Le problème est ailleurs. M. Barrette s'est fait connaître ces dernières années en militant pour l'amélioration du sort des médecins spécialistes, notamment pour leur rémunération.

C'était son job, sa cause. Est-ce que cela le qualifie à la Santé?

À l'évidence, M. Barrette a été un président de la Fédération des médecins spécialistes efficace, mais ses méthodes ont souvent déplu à ses interlocuteurs.

Si Michel Arsenault devenait ministre du Travail, on craindrait que ses décisions penchent toujours du même bord, non?

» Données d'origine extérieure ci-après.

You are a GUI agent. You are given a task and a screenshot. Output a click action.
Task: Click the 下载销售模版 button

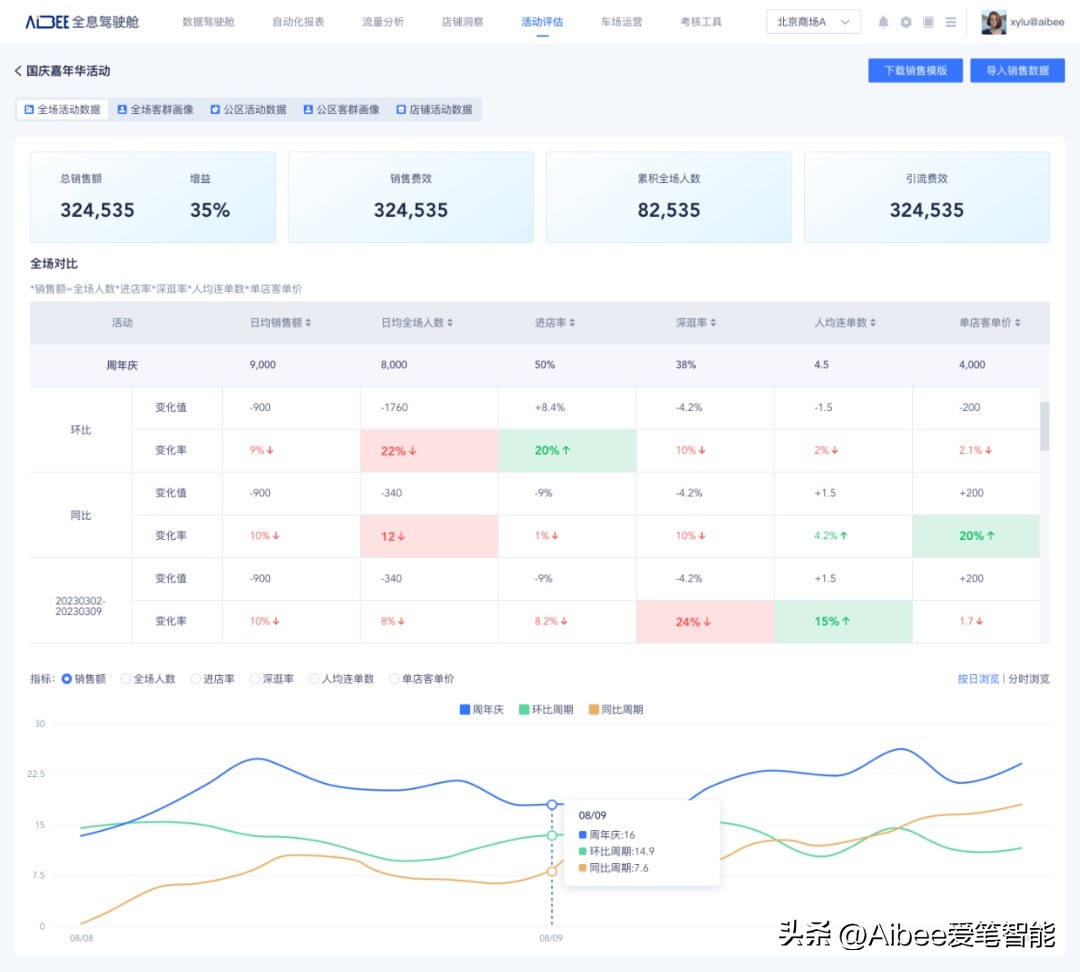(x=914, y=70)
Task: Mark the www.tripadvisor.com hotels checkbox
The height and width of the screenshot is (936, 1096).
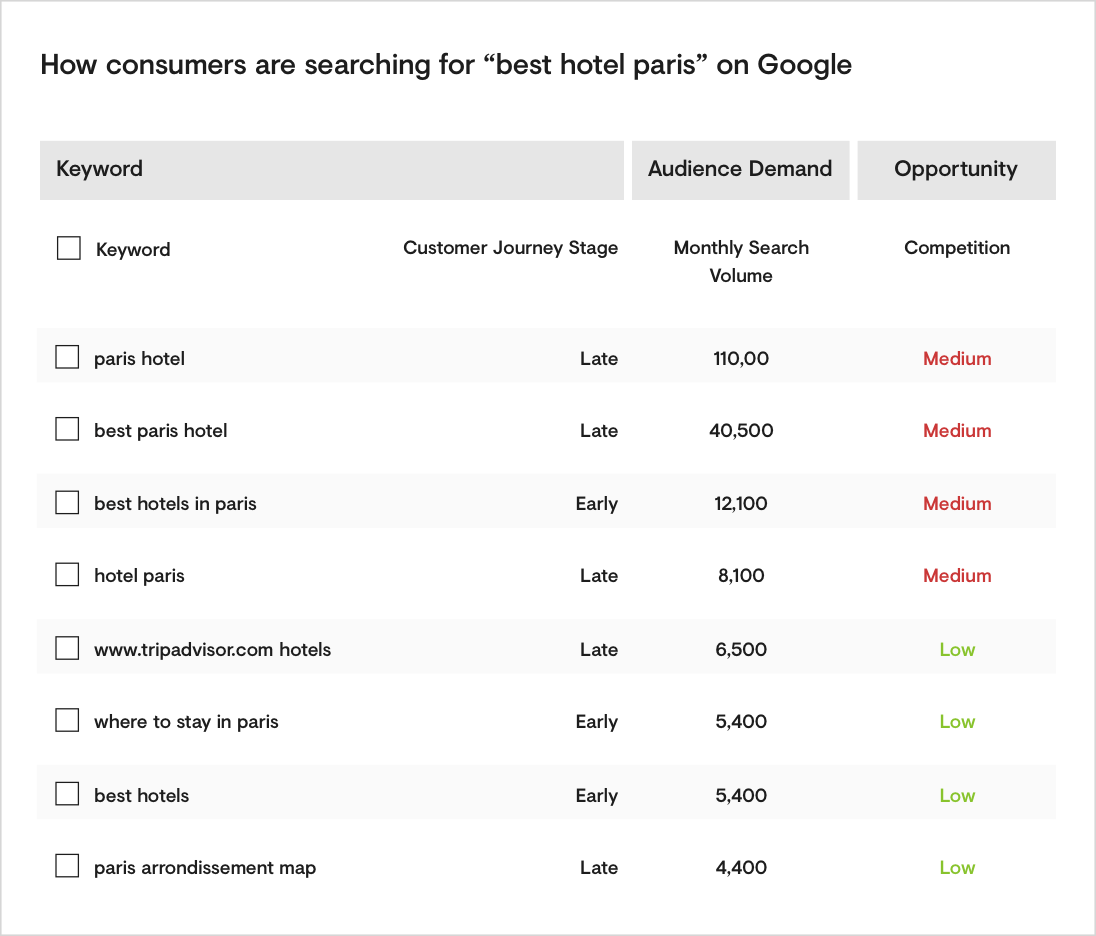Action: pyautogui.click(x=67, y=649)
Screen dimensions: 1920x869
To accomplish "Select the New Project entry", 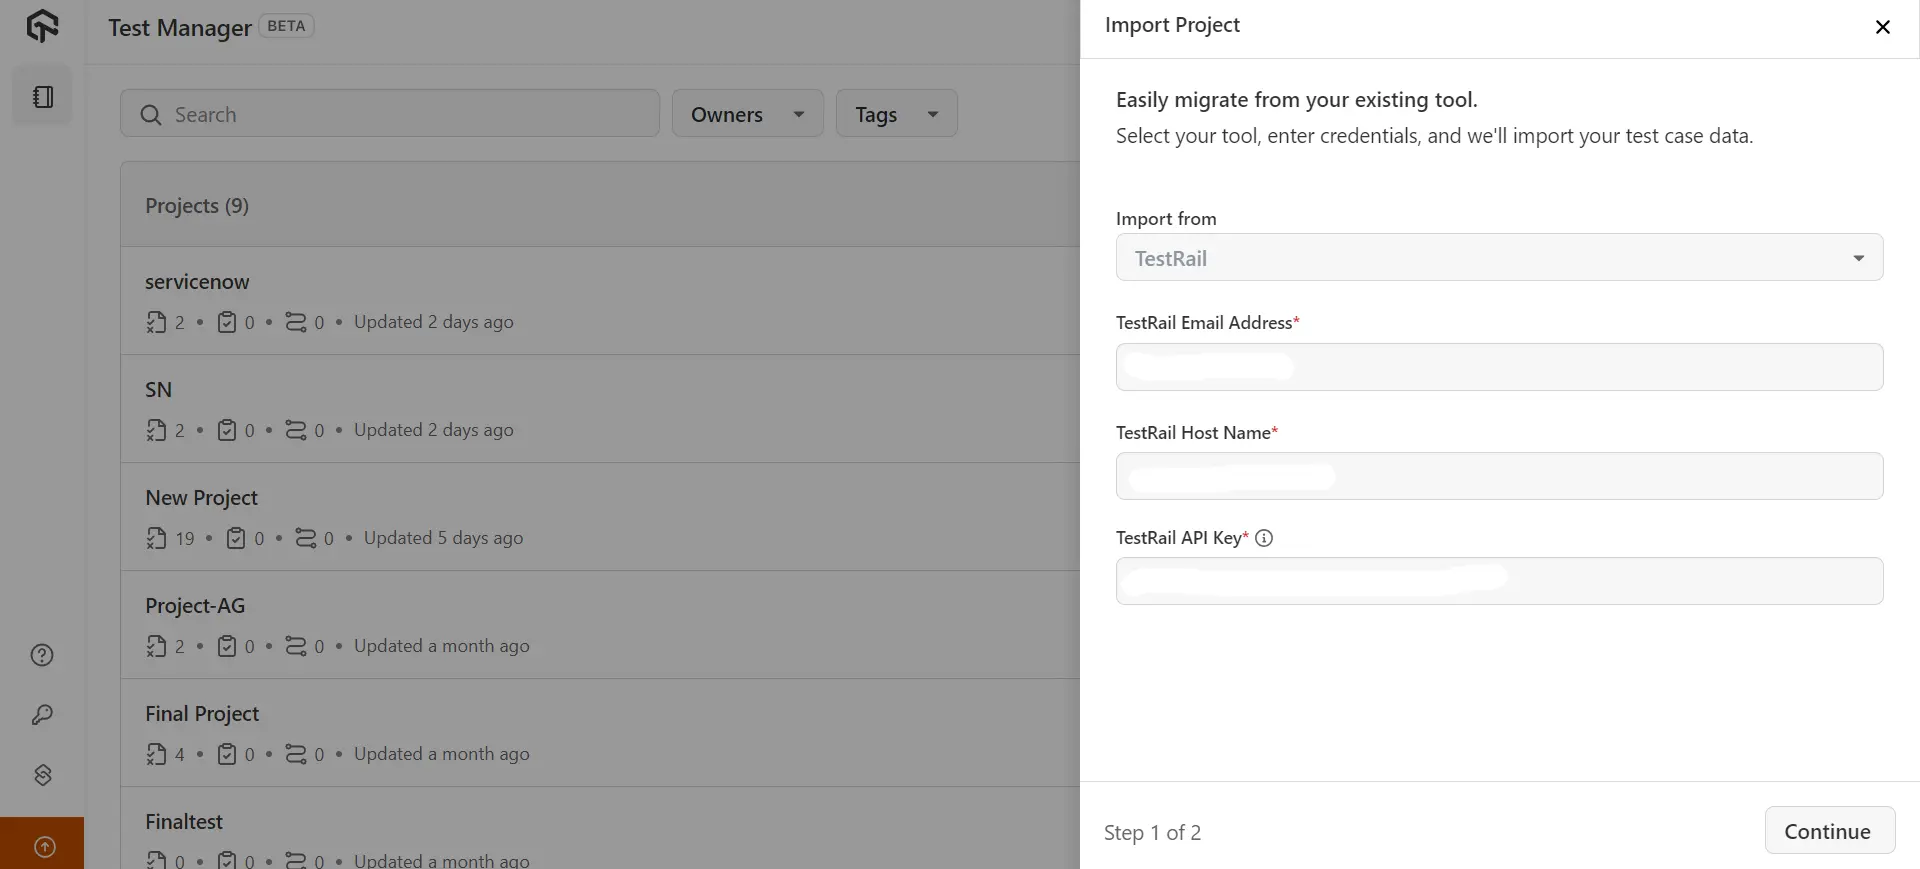I will [201, 498].
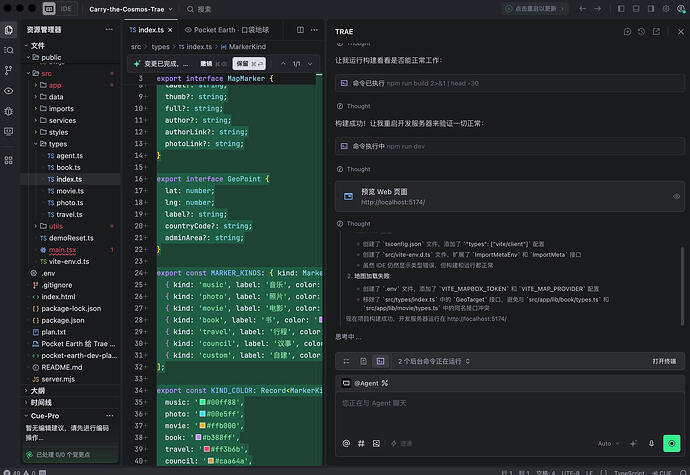Click the #00ff88 music color swatch

point(202,402)
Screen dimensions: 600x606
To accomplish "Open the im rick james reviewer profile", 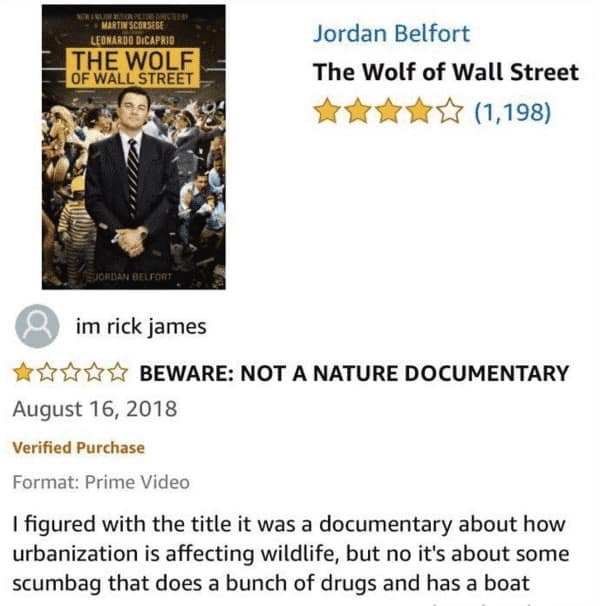I will pyautogui.click(x=141, y=326).
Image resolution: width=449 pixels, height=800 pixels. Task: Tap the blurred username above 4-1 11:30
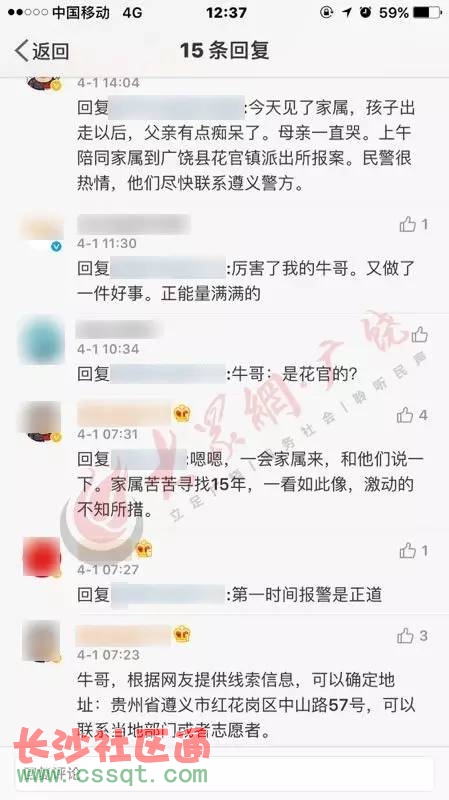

Hélène David, un premier test

Ceux qui connaissaient bien la nouvelle députée d'Outremont, Hélène David, la voyaient faire son entrée au Conseil des ministres, vraisemblablement en Éducation.

La surprise, c'est plutôt l'arrivée en catastrophe d'Yves Bolduc à ce poste, un ancien ministre de la Santé dont les compétences en éducation restent à être démontrées. Du coup, Mme David s'est retrouvée à la Culture et responsable de la Charte de la langue française.

Pour les libéraux, le dossier linguistique n'est jamais facile. La nouvelle ministre devrait d'ailleurs subir son premier test politique sous peu avec la publication attendue d'une étude de l'Office québécois de la langue française sur l'usage du français dans l'espace public. Le rapport est prêt, mais il a été mis sur la glace pour cause d'élections. Il fera jaser, assurément.

Bien des gens ont reproché à Philippe Couillard son manque d'engagement à défendre le français au Québec après qu'il eut dit, en débat à TVA, que les employés sur les chaînes de montage devraient être bilingues au cas où un acheteur américain débarquerait dans leur usine.

Parmi ses critiques les plus virulentes, une certaine Françoise David, la soeur de la nouvelle ministre responsable de la loi 101. De beaux débats en perspective à l'Assemblée nationale!